----- Available records

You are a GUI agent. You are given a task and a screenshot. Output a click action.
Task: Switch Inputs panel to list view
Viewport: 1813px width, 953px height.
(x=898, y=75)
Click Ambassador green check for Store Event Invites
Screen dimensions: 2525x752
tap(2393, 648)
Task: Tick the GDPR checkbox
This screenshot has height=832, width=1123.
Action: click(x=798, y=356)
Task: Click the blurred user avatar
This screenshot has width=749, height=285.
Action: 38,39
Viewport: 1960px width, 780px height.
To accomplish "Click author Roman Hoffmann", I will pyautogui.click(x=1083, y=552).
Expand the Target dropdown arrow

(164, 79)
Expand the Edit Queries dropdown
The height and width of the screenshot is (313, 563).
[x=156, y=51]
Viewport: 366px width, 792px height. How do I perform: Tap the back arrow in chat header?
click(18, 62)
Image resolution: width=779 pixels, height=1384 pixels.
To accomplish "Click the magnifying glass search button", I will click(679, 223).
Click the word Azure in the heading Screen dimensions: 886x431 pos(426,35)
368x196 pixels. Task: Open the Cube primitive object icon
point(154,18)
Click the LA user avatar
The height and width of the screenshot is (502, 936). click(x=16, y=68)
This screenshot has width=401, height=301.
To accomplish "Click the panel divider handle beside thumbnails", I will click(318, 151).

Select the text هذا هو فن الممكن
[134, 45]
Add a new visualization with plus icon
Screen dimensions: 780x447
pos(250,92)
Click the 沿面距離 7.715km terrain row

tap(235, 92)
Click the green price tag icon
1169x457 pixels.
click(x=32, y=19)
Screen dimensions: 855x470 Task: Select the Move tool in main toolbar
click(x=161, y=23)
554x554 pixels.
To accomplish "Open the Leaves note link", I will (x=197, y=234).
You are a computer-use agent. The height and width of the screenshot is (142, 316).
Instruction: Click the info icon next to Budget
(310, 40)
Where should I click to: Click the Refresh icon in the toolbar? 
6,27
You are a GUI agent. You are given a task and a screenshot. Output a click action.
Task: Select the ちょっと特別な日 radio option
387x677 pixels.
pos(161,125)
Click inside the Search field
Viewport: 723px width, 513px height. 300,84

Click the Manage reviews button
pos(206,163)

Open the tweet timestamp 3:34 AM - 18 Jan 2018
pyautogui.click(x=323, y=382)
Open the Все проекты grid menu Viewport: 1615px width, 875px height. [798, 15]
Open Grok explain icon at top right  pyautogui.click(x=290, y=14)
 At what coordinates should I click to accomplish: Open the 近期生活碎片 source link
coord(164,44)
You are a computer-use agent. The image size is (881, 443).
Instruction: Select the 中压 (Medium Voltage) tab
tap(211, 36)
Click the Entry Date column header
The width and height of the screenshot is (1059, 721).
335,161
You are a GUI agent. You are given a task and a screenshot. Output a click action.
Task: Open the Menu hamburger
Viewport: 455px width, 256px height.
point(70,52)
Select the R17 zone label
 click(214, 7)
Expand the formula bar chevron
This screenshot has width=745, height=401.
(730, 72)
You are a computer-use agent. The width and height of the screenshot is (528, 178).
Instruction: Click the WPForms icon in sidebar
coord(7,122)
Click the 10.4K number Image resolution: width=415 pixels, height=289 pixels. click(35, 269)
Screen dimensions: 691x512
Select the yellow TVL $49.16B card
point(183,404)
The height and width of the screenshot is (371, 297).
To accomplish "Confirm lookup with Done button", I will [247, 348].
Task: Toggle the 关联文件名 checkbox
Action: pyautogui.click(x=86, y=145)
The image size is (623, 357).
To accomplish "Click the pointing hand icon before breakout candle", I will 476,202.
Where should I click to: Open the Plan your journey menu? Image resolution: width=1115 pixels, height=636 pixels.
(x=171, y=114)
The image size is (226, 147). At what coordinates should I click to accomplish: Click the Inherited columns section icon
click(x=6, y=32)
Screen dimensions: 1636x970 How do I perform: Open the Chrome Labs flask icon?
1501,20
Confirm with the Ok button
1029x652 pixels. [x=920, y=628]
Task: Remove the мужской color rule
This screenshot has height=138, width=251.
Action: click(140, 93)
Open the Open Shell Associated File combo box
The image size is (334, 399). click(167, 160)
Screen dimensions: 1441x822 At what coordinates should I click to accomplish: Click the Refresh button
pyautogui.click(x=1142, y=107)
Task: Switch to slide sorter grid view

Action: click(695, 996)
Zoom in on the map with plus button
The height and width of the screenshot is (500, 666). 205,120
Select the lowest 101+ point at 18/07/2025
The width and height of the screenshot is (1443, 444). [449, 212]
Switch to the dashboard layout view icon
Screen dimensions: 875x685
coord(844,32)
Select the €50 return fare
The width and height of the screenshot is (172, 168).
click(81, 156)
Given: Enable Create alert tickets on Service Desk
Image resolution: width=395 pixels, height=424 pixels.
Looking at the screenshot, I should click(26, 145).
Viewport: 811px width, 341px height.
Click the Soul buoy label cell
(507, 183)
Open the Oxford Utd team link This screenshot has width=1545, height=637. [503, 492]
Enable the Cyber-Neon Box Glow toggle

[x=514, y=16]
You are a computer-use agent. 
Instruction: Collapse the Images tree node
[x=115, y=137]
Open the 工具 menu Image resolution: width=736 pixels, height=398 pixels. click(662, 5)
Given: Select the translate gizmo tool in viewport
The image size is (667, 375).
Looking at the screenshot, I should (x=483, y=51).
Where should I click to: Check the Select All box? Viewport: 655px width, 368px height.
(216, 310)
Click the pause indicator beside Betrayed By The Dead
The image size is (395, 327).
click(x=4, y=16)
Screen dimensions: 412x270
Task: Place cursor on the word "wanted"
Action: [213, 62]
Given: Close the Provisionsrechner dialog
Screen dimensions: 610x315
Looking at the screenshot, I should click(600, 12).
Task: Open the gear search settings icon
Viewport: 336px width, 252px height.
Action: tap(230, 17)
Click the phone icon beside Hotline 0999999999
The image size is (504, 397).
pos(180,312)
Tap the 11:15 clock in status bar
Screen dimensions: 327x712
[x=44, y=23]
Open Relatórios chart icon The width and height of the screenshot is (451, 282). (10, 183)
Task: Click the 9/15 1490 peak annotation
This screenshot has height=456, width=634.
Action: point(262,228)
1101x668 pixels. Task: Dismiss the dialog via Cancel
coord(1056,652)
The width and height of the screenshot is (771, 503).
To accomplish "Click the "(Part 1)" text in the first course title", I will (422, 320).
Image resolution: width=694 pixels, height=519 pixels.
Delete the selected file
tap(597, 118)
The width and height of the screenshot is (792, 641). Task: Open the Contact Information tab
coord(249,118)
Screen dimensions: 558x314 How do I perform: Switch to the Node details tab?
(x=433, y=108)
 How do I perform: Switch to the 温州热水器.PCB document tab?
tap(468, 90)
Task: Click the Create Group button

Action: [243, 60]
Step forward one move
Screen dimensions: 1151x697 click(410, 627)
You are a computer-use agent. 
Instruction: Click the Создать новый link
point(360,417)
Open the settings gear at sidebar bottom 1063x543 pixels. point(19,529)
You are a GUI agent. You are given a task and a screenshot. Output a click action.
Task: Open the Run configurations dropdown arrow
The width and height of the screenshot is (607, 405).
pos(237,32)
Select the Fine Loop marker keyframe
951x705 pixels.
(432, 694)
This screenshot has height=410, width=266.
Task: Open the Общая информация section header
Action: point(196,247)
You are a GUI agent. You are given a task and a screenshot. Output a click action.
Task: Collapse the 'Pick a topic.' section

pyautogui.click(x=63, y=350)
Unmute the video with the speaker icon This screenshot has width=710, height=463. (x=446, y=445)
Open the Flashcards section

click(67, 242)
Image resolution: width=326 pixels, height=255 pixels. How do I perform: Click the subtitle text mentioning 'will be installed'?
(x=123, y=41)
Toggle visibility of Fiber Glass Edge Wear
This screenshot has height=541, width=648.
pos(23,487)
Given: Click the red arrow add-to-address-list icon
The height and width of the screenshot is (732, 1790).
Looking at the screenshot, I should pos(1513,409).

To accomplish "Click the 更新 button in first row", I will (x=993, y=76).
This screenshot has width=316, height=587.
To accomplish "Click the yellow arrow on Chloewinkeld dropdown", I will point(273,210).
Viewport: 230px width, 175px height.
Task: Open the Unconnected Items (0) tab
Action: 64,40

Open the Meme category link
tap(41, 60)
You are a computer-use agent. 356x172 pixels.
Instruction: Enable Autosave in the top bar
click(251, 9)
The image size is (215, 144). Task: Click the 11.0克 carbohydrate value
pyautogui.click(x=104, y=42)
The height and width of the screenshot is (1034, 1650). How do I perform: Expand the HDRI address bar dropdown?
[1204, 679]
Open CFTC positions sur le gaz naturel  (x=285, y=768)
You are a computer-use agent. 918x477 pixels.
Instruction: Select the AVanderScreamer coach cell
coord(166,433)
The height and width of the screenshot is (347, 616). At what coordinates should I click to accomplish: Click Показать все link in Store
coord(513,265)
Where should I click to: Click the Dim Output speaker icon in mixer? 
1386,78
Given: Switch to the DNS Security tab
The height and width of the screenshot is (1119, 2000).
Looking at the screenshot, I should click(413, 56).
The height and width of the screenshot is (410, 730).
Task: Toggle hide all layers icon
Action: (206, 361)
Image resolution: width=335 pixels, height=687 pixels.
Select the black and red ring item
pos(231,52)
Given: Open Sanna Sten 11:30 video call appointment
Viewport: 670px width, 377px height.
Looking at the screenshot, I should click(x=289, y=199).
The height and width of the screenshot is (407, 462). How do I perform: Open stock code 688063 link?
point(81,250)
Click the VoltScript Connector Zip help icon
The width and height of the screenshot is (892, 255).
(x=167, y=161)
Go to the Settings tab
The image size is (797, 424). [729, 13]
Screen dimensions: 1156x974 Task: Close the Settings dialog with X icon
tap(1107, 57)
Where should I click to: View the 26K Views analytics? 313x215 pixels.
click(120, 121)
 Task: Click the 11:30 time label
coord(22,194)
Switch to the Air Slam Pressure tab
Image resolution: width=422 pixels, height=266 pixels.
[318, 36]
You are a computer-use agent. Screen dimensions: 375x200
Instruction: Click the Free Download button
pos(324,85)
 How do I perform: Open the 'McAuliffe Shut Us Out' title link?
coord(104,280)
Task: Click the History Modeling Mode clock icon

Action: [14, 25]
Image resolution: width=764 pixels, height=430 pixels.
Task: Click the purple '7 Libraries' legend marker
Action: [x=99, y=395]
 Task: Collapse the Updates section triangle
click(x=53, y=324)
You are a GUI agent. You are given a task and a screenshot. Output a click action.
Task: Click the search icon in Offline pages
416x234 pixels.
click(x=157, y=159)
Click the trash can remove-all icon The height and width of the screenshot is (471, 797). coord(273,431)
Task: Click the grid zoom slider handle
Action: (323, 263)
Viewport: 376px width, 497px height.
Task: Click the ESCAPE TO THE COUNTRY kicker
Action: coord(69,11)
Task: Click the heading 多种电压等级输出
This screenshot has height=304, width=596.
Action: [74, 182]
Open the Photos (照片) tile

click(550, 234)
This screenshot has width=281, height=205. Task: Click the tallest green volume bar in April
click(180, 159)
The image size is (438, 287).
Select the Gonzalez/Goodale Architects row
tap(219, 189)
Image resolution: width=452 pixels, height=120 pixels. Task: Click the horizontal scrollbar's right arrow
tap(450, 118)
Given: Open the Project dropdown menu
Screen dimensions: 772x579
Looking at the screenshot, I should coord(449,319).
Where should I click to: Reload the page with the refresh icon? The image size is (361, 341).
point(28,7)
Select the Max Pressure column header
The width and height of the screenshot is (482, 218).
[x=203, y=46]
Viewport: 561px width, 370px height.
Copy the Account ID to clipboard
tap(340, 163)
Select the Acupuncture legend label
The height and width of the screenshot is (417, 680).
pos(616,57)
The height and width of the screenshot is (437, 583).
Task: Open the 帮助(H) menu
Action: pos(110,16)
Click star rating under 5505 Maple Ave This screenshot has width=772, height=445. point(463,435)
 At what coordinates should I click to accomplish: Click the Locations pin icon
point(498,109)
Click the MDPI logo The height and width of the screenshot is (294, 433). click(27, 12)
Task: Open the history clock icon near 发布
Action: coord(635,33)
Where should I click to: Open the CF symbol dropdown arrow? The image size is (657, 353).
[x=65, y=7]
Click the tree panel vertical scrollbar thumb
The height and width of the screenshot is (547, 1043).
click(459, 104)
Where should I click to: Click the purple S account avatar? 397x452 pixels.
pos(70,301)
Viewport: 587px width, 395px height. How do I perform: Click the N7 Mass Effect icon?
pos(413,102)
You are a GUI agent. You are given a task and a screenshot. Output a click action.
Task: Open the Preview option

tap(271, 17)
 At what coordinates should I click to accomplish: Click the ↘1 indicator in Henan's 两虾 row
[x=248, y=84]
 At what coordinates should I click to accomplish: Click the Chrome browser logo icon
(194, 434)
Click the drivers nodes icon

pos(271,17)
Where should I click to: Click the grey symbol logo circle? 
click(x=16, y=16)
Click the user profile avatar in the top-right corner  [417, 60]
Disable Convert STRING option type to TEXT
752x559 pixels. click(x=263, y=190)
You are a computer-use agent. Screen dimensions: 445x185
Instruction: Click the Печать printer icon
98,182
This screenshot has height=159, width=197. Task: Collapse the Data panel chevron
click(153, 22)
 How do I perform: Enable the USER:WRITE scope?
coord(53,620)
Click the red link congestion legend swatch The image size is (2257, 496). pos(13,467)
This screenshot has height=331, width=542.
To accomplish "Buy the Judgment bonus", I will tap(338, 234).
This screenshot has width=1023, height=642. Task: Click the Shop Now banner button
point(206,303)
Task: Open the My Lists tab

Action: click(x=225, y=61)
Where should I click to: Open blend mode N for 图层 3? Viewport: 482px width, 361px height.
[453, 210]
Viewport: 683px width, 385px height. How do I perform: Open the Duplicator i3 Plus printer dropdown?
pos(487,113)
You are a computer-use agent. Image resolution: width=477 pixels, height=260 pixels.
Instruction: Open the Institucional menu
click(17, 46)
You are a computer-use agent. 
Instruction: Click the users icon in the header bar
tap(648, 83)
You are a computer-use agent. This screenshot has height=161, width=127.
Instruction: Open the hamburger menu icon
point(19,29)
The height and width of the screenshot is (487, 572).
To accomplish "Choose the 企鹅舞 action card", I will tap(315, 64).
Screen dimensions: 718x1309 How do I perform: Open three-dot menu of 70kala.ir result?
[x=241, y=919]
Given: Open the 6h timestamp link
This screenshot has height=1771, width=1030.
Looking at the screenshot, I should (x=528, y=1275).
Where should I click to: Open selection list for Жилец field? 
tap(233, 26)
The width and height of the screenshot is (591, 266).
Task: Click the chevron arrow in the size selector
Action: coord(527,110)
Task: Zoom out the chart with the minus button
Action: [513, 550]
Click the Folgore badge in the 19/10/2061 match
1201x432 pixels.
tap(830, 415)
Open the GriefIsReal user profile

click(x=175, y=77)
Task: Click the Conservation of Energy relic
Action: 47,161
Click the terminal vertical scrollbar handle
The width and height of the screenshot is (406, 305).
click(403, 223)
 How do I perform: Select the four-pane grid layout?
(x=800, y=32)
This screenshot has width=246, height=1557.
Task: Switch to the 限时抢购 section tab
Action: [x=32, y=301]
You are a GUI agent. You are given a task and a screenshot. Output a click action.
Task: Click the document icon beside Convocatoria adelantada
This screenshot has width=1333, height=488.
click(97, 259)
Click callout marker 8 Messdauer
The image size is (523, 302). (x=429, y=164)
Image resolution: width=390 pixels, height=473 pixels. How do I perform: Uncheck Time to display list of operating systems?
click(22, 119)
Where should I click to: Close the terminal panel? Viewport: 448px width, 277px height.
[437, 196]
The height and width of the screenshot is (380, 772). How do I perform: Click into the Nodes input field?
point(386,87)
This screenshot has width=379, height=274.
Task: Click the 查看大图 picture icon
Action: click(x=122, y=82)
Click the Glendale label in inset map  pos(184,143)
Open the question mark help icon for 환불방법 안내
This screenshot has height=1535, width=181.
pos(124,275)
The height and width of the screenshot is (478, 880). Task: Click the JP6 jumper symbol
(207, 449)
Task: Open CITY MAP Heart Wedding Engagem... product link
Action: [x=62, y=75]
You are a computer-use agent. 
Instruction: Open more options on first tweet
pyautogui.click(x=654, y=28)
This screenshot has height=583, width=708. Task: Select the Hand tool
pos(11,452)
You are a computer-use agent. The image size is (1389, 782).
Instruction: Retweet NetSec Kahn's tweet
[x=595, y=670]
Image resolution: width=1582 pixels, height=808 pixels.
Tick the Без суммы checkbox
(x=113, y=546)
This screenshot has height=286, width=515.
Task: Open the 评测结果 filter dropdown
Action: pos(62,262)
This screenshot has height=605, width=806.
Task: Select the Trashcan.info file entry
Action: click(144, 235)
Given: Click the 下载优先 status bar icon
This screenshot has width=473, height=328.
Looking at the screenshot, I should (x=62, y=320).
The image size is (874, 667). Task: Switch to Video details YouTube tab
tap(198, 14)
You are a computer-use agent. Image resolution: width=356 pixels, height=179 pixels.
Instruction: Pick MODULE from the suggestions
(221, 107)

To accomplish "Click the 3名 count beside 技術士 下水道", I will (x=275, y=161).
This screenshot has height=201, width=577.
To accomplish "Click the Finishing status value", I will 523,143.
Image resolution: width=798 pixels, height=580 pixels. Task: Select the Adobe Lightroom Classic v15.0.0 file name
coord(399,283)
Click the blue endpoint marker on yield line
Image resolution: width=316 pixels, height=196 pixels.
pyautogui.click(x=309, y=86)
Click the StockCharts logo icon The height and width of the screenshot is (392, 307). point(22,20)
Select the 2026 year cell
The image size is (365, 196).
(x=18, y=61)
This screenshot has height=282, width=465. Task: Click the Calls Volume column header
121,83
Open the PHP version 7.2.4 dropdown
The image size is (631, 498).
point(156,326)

----------

• What the exercise asks
Write down, word for word, the lines above from the one containing "Task: Collapse the 'Pick a topic.' section" through the one containing "Given: Switch to the DNS Security tab", both ends included.

• Answer to the problem
Task: Collapse the 'Pick a topic.' section

pyautogui.click(x=63, y=350)
Unmute the video with the speaker icon This screenshot has width=710, height=463. (x=446, y=445)
Open the Flashcards section

click(67, 242)
Image resolution: width=326 pixels, height=255 pixels. How do I perform: Click the subtitle text mentioning 'will be installed'?
(x=123, y=41)
Toggle visibility of Fiber Glass Edge Wear
This screenshot has height=541, width=648.
pos(23,487)
Given: Click the red arrow add-to-address-list icon
The height and width of the screenshot is (732, 1790).
Looking at the screenshot, I should pos(1513,409).

To accomplish "Click the 更新 button in first row", I will (x=993, y=76).
This screenshot has width=316, height=587.
To accomplish "Click the yellow arrow on Chloewinkeld dropdown", I will point(273,210).
Viewport: 230px width, 175px height.
Task: Open the Unconnected Items (0) tab
Action: 64,40

Open the Meme category link
tap(41, 60)
You are a computer-use agent. 356x172 pixels.
Instruction: Enable Autosave in the top bar
click(251, 9)
The image size is (215, 144). Task: Click the 11.0克 carbohydrate value
pyautogui.click(x=104, y=42)
The height and width of the screenshot is (1034, 1650). How do I perform: Expand the HDRI address bar dropdown?
[1204, 679]
Open CFTC positions sur le gaz naturel  (x=285, y=768)
You are a computer-use agent. 918x477 pixels.
Instruction: Select the AVanderScreamer coach cell
coord(166,433)
The height and width of the screenshot is (347, 616). At what coordinates should I click to accomplish: Click Показать все link in Store
coord(513,265)
Where should I click to: Click the Dim Output speaker icon in mixer? 
1386,78
Given: Switch to the DNS Security tab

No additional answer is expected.